И напоследок – игривый взгляд украдкой; но, прежде чем кто-либо из ее озадаченных обожателей решался поверить своим глазам и встать со стула, на лице ее не оставалось уже ничего, кроме удивительного совершенства черт, бесспорно аристократических, восхитительного, одухотворенного, тонкого носа и этих тяжелых ресниц, которые опускались словно под бременем скромности.

Ее часто видели у ювелиров, где она любила играть чудными камнями, производившими тогда фурор, – у Леди Л. ими до сих пор набиты шкатулки, – или примерять серьги, браслеты и броши, которые тогда не называли еще ужасным словом «клипсы», и такая у нее была сила воли и чувство собственного достоинства – качества, приобретенные, кстати, совсем недавно, – что она ни разу ничего не украла, хотя искушение было порой так велико, что слезы наворачивались у нее на глаза. Однако очень скоро она поняла, что истинная роскошь – не та, что содержится в камнях и произведениях искусства, и что рядом с живым великолепием форм, сияний и оттенков, которые дарила ей земля, самая красивая драгоценность казалась всего лишь дешевкой. Она обладала врожденным чувством подлинного. Она умела инстинктивно отличать изящное от всего, что просто бросается в глаза, настоящее благородство – от напускного высокомерия и в совершенстве уже владела этим загадочным искусством придавать туалетам свой собственный, едва уловимый шарм, который тотчас делал ее лучше всех одетой всюду, где бы она ни появлялась.
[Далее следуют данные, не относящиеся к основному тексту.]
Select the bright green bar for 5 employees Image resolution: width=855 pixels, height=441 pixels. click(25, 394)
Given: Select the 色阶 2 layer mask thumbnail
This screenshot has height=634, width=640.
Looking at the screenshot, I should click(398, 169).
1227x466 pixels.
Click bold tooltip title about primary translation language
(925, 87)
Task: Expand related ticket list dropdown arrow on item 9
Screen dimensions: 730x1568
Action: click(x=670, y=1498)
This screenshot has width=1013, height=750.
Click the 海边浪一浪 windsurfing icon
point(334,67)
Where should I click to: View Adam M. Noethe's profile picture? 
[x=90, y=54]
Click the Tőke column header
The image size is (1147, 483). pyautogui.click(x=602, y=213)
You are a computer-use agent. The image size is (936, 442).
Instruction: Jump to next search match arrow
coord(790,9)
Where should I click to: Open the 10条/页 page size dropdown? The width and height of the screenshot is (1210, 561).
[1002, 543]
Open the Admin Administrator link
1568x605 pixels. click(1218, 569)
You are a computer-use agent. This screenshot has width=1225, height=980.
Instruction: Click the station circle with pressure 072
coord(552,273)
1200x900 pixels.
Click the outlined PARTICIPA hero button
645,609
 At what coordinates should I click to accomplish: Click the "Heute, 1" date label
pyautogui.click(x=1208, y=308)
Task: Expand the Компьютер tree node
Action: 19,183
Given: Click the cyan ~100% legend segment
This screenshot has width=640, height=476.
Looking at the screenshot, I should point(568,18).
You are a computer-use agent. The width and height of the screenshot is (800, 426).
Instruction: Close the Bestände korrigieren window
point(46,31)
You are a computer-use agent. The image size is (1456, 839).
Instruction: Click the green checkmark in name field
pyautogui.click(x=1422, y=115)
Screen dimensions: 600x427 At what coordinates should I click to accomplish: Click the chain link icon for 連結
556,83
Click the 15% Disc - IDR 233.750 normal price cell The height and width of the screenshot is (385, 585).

Именно во время своих прогулок по кантону она по-настоящему прониклась тем, что терпеливо преподавал ей господин де Тюлли. Веточка сирени была уроком грации; взирая на скользящих по глади озера лебедей, поглаживая лепестки цветка, она узнавала гораздо больше, чем из всех учебников хороших манер; она ни разу не пересекла сада без того, чтобы не приобрести еще немного легкости и уверенности, и вскоре, когда она сидела у Рампелмейера, слушая неназойливый лепет полиглотов, или проходила на вернисаже перед картинами, она начала вызывать восхищение не столько своей красотой, сколько чем-то природным, что сразу замечают истинные аристократы: необыкновенной легкостью, уверенностью, неподражаемостью – всеми качествами, которые нельзя приобрести и, которые даются лишь от рождения. «Природное изящество», – понимающе переглядываясь, говорили в своем кругу эти знатоки голубой крови. Много лет спустя, вспоминая то первое впечатление, которое она произвела на своих благородных почитателей, Леди Л. еще, бывало, запрокидывала назад свою хорошенькую светлую головку и разражалась веселым смехом, который всегда немного сбивал с толку ее окружение, потому что в его беззаботности заключался поистине целый мир; с особым удовольствием шептались о том, что в характере этой знатной дамы есть нечто аморальное, даже какой-то нигилизм – черта, кстати, довольно часто встречающаяся у настоящих сеньоров, которые могут позволить себе все и которые вследствие многих веков привилегий зачастую становятся слегка эксцентричными и совершенно непочтительными. И когда художники и скульпторы приходили в восторг от ее стройной фигуры, этого молниеносно уловимого в малейшем ее движении подлинного стиля, она им важно объясняла:

– Все это приобретается в общении с цветами.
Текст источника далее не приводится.